= Beginning of Section =

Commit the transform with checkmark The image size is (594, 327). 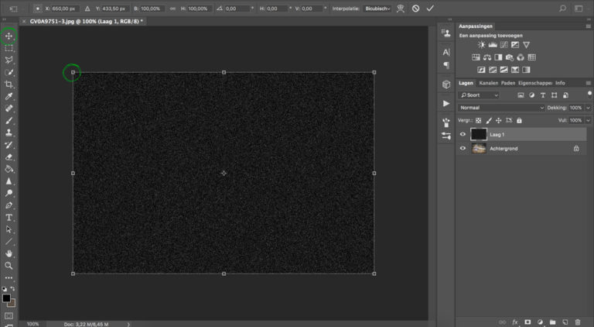coord(430,8)
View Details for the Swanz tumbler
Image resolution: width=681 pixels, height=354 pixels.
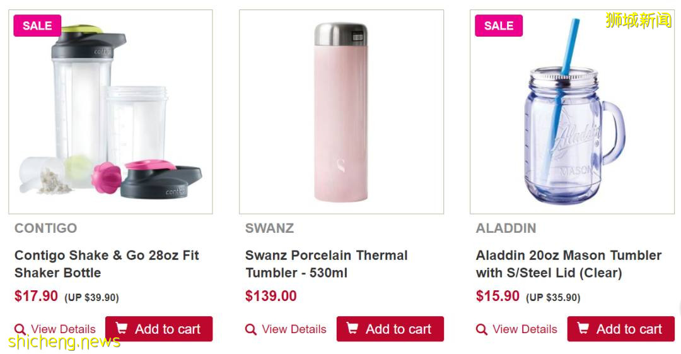tap(294, 329)
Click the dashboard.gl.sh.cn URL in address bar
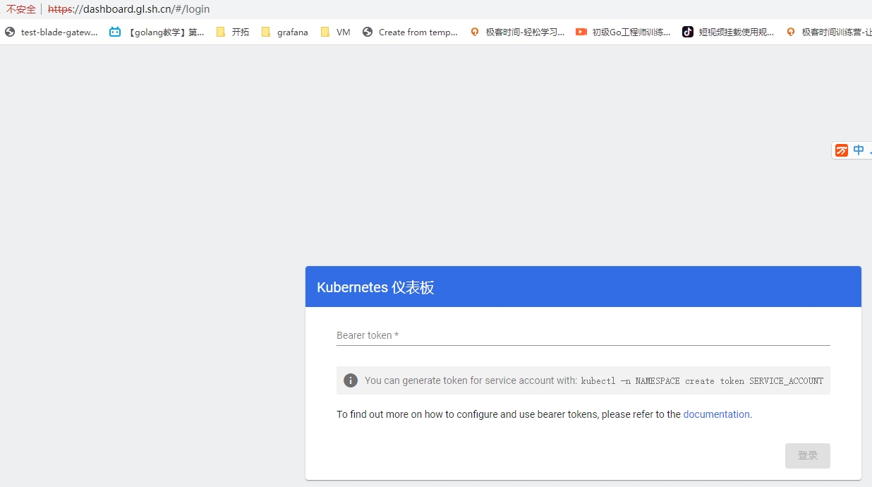Viewport: 872px width, 487px height. [128, 9]
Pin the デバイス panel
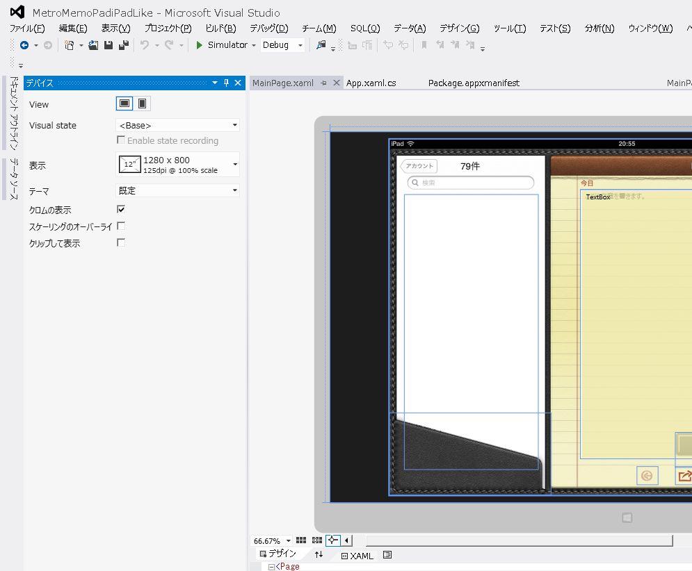 [x=226, y=83]
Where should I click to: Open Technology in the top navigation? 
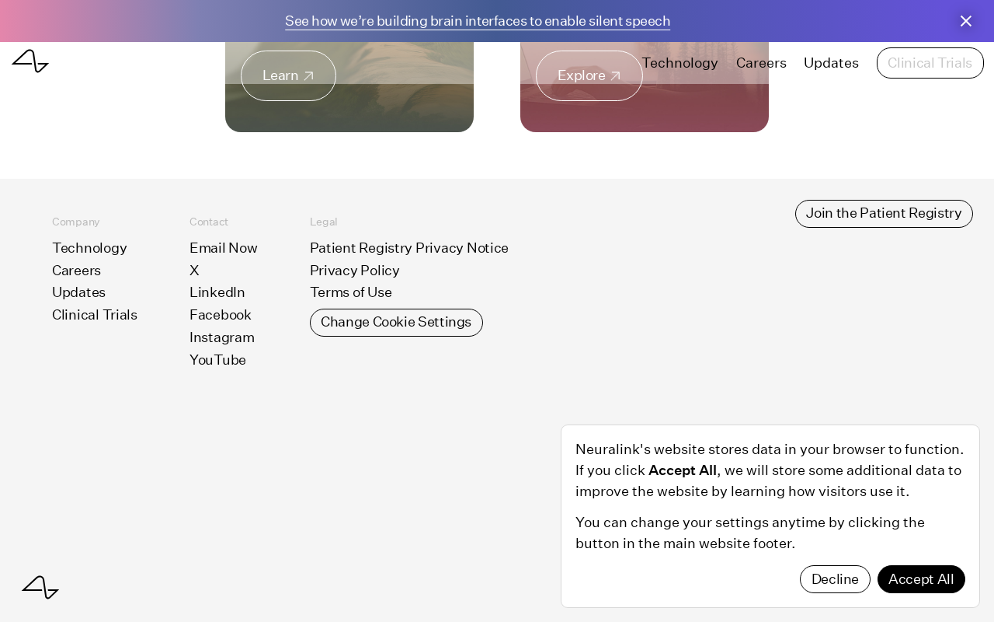tap(679, 63)
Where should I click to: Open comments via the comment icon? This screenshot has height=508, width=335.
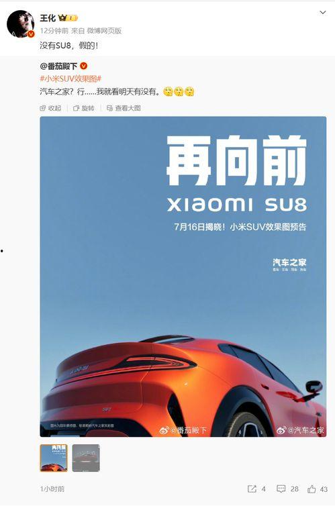281,489
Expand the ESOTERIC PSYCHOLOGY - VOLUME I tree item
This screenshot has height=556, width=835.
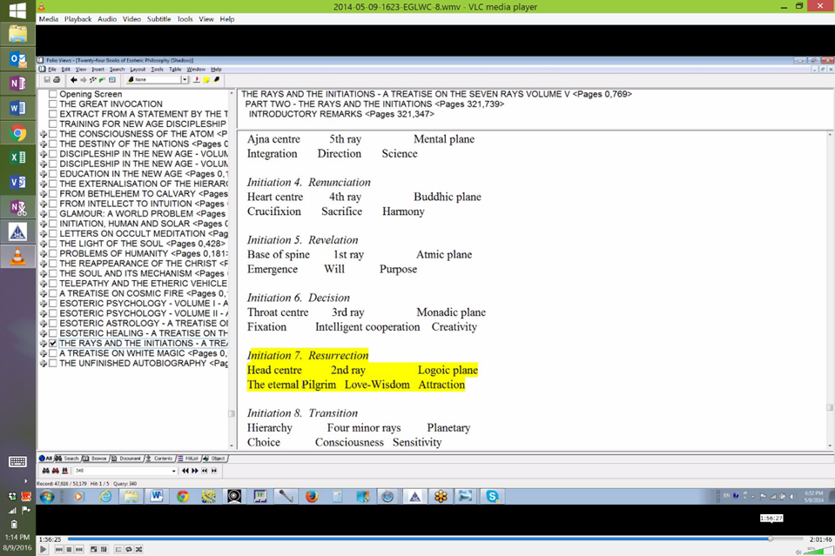coord(43,305)
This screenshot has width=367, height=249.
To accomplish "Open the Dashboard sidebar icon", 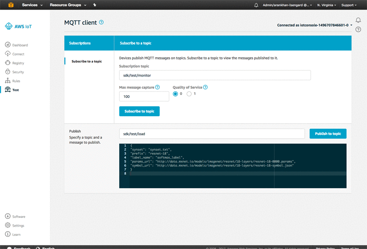I will pos(8,44).
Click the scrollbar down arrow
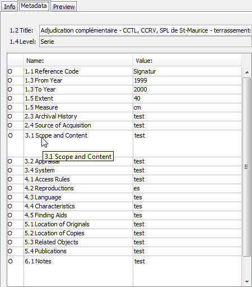 (x=247, y=281)
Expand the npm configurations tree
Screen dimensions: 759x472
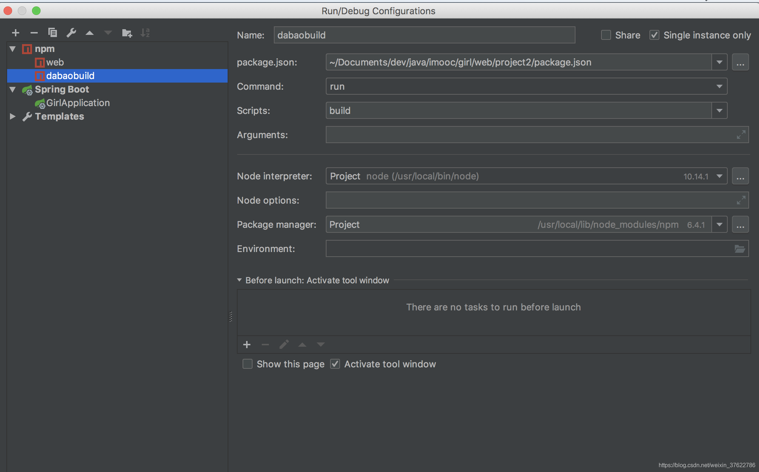(12, 48)
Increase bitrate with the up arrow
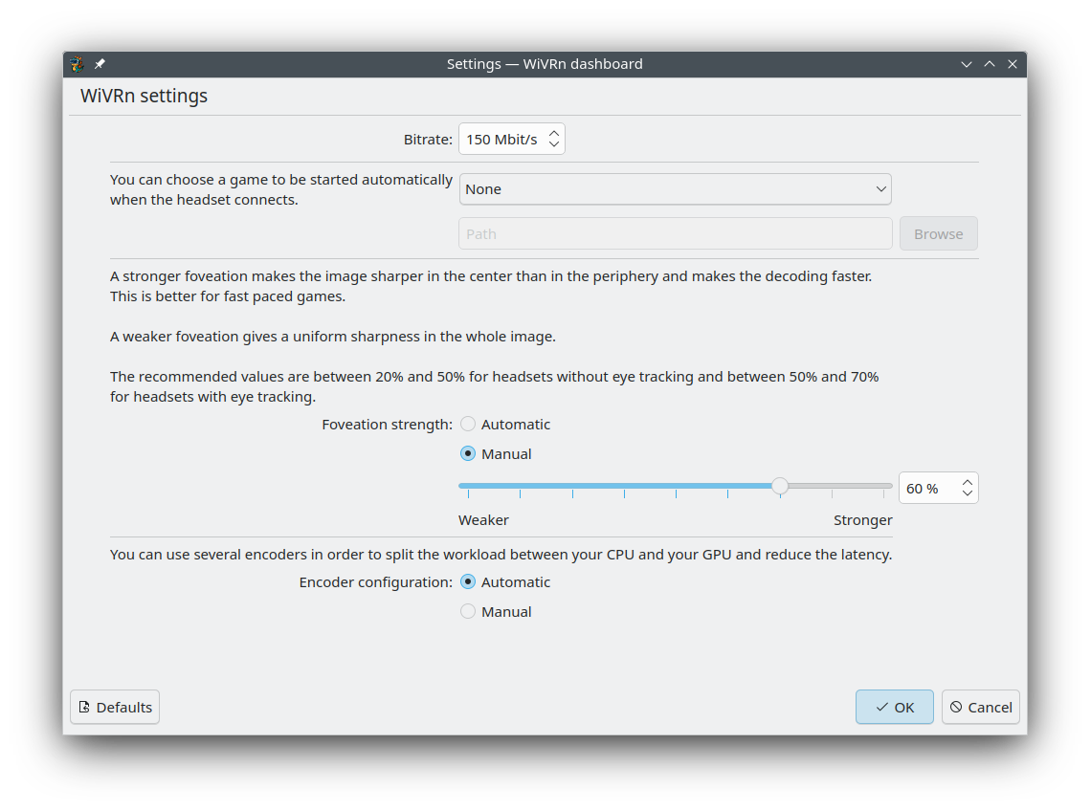The image size is (1091, 810). [553, 133]
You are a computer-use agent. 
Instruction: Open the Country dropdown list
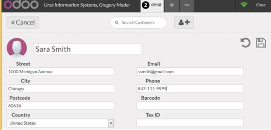[111, 123]
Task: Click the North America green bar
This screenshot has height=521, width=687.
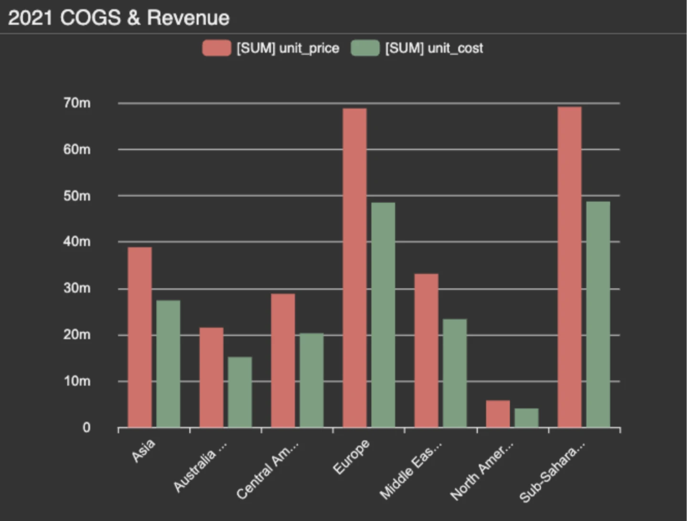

= End of Section =

YOUR ASSIGNMENT:
Some lines above hold the word "Expand". Copy all of them.

SOLVED EXERCISE:
Expand the ESOTERIC PSYCHOLOGY - VOLUME I tree item
Expand the npm configurations tree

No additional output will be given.